In 2015, the firm opened an office in Madrid, Spain. On 7 September 2015, it announced the launch of Ardian Real Estate, dedicated to investment in non-residential properties in Europe. On 7 October 2015, it opened an office in San Francisco, USA, In 2016, Ardian celebrated the company's 20th anniversary with a major expansion plan, targeting North America for their next phase of growth. In the following three years, they launched North American Buyout and Infrastructure funds, expanded in Asia with offices in Tokyo and Seoul, and opened their first South American office in Santiago.

In 2017, Ardian opened an office in Tokyo, Japan.

In 2020, Ardian bought PRGX as founding investor, Gombault, left the company.

In April 2021, Ardian raised €7.5 billion for LBO acquisitions in Europe and the United States. In October of the same year, Ardian, along with the FiveT Hydrogen platform, announced the launch of the Hy24 investment fund.

In 2022 Ardian bought Míla, Iceland’s largest telecom infrastructure company.

In 2023, Ardian opened office in Abu Dhabi, UAE, marking the 16th country with an office worldwide. In 2023, Ardian's 1,050 staff were responsible for $150bn of assets, including the acquisition of a 15% stake in Heathrow Airport Holdings from Ferrovial.

In March 2024, it was announced Ardian had completed the acquisition of Digital 9 Infrastructure's entire stake in the UK-based data centre platform, Verne Global, in a deal worth up to £450 million.

On 15 December 2024, it was reported that Ardian and Public Investment Fund of Saudi Arabia have successfully acquired 22.6% and 15% respectively of stakes in Heathrow Airport for a combined US$4.12 billion from Ferrovial and some shareholders in FGP TopCo.

In October 2025, Ardian acquired Irish energy company Energia Group in a deal estimated at more than €2.5 billion.

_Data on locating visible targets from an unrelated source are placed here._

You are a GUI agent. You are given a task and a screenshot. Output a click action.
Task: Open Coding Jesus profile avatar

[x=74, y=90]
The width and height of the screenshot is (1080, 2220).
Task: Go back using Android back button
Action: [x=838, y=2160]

== Investment activities ==
The company operates on five business segments:
- Funds of funds, which manages approximately $69 billion of assets focusing on primary, early secondary and secondary Funds of Funds.
- Direct funds, which manages approximately $28 billion.
- Infrastructure, which manages approximately $21 billion.
- Private debt, which manages approximately $10 billion.
- Real estate, launched September 2015, manages approximately $2 billion.

== Shareholding ==
Ardian employees represent a majority shareholding (about 70 %).